Published in the journal Astronomy and Astrophysics, the new study highlights 1,031 previously uncategorized asteroids found from archival Hubble data. A group of volunteers known as “citizen scientists” trained the AI model to spot faint streaks of light left behind by the small space rocks.

The streak appearance of the asteroids in Hubble photos is a result of the telescope racing around Earth as it takes long-exposure images. The rocks would typically go unnoticed in these images because they are a million times fainter than the faintest stars, but the streaks are more noticeable and allow astronomers to gain insights about their relative size and orbital characteristics.

“We were surprised to see such a large number of candidate objects,” study lead author Pablo García-Martín, a researcher at the Autonomous University of Madrid in Spain, said in a statement.

More than 11,000 citizen scientists have been reviewing images of the streaks since 2019 in a project known as Hubble Asteroid Hunter (HAH). Empowering citizen scientists in this way has helped astronomers who would otherwise have to comb through all of these images themselves.

For this study, researchers gave HAH members a group of Hubble images to review and then used those results to train an AI model to detect space rocks in the same manner. The AI model reviewed 37,000 Hubble images taken over a 19-year period and identified 1,701 candidates, with 1,031 that hadn’t been spotted before.

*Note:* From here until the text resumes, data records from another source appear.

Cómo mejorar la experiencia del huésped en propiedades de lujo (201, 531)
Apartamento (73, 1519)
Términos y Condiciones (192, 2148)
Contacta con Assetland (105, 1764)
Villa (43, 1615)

Not only are the asteroids themselves an exciting find, but their location is also noteworthy as it suggests that most of them belong to a single population within the asteroid belt. This supports the idea that the asteroids are fragments of larger asteroids that have collided and broken apart over billions of years.

“There was some hint that this population existed, but now we are confirming it,” García-Martín said. “This is important for providing insights into the evolutionary models of our solar system.”

Given how well the AI was able to identify the asteroids, astronomers are hoping to use similar methods to search through different types of archival datasets and discover more hidden space objects.